WHAT IS ASKED
#1 In the backward substitution page, what kind of matrix is Q in the QR decomposition?
#2 Reproduce a stretch of the backward substitution page word for word, beginning at the words "Output data |" and stopping after "A.M.Teplov (Section 2.4)".

───── PASSAGE GIVEN

# Backward substitution

Backward substitution | |

Sequential algorithm | |

Serial complexity | [math]O(n^2)[/math] |

Input data | [math]O(n^2)[/math] |

Output data | [math]n[/math] |

Parallel algorithm | |

Parallel form height | [math]O(n)[/math] |

Parallel form width | [math]O(n)[/math] |

Primary authors of this description: A.V.Frolov, Vad.V.Voevodin (Section 2.2), A.M.Teplov (Section 2.4)

## Contents

- 1 Properties and structure of the algorithm
- 1.1 General description of the algorithm
- 1.2 Mathematical description of the algorithm
- 1.3 Computational kernel of the algorithm
- 1.4 Macro structure of the algorithm
- 1.5 Implementation scheme of the serial algorithm
- 1.6 Serial complexity of the algorithm
- 1.7 Information graph
- 1.8 Parallelization resource of the algorithm
- 1.9 Input and output data of the algorithm
- 1.10 Properties of the algorithm

- 2 Software implementation of the algorithm
- 2.1 Implementation peculiarities of the serial algorithm
- 2.2 Locality of data and computations
- 2.3 Approaches and features of implementing the back substitution algorithm in parallel
- 2.4 Scalability of the algorithm and its implementation
- 2.5 Dynamic characteristics and efficiency of the algorithm implementation
- 2.6 Conclusions for different classes of computer architecture
- 2.7 Existing implementations of the algorithm

- 3 References

## 1 Properties and structure of the algorithm

### 1.1 General description of the algorithm

**Backward substitution** is a procedure of solving a *system of linear algebraic equations* [math]Ux = y[/math], where [math]U[/math] is an upper triangular matrix whose diagonal elements are not equal to zero. The matrix [math]U[/math] can be a factor of another matrix [math]A[/math] in its decomposition (or factorization) [math]LU[/math], where [math]L[/math] is a lower triangular matrix. This decomposition can be obtained by many methods (for example, the Gaussian elimination method with or without pivoting, the Gaussian compact scheme, the Cholesky decomposition, etc.). Here we also should mention the [math]QR[/math] decomposition when the matrix [math]A[/math] is represented in the form [math]A=QR[/math], where [math]Q[/math] is an orthogonal matrix and [math]R[/math] is an upper triangular matrix. Since the matrix [math]U[/math] is triangular, a procedure of solving a linear system with the matrix [math]U[/math] is a modification of the general substitution method and can be written using simple formulas.

──────────
───── GIVEN MATERIAL

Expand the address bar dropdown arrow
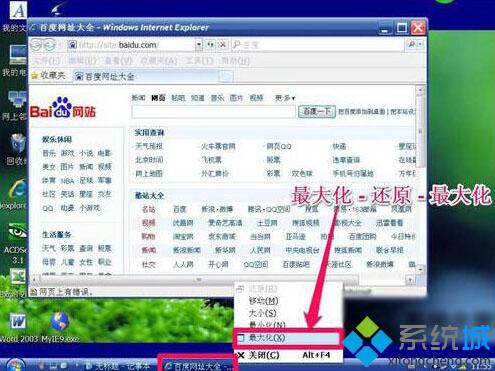 199,44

──────────

SOLUTIONS PER TASK
#1 Q is an orthogonal matrix.

#2
Output data | [math]n[/math] |

Parallel algorithm | |

Parallel form height | [math]O(n)[/math] |

Parallel form width | [math]O(n)[/math] |

Primary authors of this description: A.V.Frolov, Vad.V.Voevodin (Section 2.2), A.M.Teplov (Section 2.4)